The NAD-ome as potential vulnerability of cancer cells
In-depth investigation of the consequences of the alterations in the NAD-ome may open novel avenues for the identification of biomarkers and personalized treatment options for Glioblastoma patients.
Cells regulate key functions using cofactors, small (bio)chemical molecules that assist in enzymatic reactions. Nicotinamide adenine dinucleotide (NAD) represents one of the most common cellular cofactors and is involved in cell signaling, bioenergy homeostasis and metabolism. Highly proliferating cancer cells show a high demand in NAD and reprogram their metabolism towards increased NAD levels. Studying and monitoring the NAD-metabolome, which this Alliance project team coined the “NAD-ome”, by a precise, sensitive and cutting-edge technology is of utmost importance and may offer potential for the identification of biomarkers and therapeutic targets in NAD-producing or -degrading pathways.

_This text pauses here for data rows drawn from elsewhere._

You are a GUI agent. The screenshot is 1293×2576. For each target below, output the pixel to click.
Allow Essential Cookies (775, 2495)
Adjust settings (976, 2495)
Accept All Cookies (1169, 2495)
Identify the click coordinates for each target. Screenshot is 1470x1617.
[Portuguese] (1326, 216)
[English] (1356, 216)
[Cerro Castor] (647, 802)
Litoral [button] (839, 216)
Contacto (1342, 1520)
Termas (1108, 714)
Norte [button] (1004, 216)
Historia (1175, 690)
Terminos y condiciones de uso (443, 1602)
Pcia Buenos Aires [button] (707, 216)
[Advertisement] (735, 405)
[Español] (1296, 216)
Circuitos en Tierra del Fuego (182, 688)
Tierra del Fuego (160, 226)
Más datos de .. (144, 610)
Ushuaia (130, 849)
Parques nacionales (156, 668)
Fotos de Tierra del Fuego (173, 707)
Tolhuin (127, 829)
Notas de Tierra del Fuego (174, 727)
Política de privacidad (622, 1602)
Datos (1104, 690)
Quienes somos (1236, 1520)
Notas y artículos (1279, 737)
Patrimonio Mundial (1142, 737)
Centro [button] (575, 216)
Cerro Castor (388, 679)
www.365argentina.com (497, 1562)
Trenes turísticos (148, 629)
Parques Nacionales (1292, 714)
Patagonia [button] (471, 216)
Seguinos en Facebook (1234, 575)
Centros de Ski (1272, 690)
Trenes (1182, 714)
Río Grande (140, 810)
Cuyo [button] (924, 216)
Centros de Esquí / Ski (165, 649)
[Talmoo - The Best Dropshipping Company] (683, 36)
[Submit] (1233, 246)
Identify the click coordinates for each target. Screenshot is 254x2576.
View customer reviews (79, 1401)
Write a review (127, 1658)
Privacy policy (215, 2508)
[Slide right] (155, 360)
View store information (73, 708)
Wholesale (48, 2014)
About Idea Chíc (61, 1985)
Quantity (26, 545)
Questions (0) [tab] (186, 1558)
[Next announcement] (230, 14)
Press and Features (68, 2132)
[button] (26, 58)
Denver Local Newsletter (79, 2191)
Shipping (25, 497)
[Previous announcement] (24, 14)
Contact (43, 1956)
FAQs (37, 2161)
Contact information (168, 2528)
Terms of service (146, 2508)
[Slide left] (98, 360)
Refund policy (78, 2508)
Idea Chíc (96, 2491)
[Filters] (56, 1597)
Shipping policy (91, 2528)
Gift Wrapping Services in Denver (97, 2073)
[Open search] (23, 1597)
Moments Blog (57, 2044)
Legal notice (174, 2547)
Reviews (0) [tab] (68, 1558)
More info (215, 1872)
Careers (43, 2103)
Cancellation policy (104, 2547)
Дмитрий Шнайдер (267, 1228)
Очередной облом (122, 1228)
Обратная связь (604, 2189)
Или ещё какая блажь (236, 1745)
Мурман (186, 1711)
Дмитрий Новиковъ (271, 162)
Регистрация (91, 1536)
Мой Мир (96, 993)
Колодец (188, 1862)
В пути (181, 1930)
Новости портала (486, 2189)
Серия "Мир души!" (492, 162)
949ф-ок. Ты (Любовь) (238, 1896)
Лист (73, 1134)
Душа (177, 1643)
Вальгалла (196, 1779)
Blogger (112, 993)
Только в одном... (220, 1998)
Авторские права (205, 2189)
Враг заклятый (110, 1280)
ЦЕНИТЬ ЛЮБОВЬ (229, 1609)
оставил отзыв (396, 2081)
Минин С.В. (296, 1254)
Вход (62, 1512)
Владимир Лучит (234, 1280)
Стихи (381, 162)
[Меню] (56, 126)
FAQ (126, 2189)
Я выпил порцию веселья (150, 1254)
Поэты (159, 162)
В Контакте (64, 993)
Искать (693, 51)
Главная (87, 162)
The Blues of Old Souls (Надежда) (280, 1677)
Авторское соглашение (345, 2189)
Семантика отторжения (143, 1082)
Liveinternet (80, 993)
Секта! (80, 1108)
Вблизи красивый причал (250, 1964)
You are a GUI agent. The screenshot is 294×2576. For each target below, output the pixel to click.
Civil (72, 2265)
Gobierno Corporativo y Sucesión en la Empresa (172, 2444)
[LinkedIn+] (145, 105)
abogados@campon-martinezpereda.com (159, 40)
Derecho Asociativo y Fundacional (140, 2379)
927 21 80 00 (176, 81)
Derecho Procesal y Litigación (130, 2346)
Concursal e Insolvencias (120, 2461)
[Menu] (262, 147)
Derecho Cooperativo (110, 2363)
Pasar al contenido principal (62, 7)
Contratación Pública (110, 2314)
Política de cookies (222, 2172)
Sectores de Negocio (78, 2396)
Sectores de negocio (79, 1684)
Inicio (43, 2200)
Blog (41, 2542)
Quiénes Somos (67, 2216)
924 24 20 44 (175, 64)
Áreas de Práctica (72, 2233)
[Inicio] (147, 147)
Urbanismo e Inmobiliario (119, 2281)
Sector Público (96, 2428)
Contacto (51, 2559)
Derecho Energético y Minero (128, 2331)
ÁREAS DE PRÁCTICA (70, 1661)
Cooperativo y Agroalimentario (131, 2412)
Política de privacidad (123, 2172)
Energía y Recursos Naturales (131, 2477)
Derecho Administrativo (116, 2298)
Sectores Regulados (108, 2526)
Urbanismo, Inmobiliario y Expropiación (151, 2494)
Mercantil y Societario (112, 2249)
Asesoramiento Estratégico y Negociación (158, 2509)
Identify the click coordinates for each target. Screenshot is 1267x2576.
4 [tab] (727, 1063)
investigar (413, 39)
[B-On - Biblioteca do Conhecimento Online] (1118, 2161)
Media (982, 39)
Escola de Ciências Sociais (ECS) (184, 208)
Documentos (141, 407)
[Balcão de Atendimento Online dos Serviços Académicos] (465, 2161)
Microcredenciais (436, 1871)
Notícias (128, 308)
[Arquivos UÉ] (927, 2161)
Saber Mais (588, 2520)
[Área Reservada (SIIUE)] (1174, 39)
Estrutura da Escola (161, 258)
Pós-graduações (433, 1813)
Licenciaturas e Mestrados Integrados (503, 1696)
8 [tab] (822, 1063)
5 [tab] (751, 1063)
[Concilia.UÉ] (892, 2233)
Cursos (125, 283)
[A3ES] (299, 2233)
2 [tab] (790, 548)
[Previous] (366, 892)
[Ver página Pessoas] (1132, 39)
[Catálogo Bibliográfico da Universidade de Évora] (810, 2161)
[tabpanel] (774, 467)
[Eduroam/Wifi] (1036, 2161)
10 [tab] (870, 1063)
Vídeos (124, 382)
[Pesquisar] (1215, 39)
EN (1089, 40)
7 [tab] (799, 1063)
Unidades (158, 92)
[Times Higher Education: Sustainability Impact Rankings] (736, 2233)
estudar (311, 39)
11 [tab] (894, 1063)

Together with the Metabolic Core Technology Platform (MCTP) the team aimed to establish a mass spectrometry (MS)-based method for robust detection of NAD and related metabolites that accumulate in the tumor cells as well as the tumor microenvironment. They developed an MS-based technology to monitor NAD and a broad range of related metabolites. The NAD profiling technology (NAD ProTec) comprised 33 different NAD-related compounds. The team established and optimized NAD ProTec using four different glioblastoma (GB) cells, cultured in the absence and presence of NAD precursors. They validated the NAD ProTec results using a plate reader-based enzymatic, colorimetric NAD cycling assay. NAD ProTec identified conditions that drive the formation of NAD in GB cells. In-depth investigation of the consequences of these alterations may open novel avenues for the identification of biomarkers and personalized treatment options for GB patients.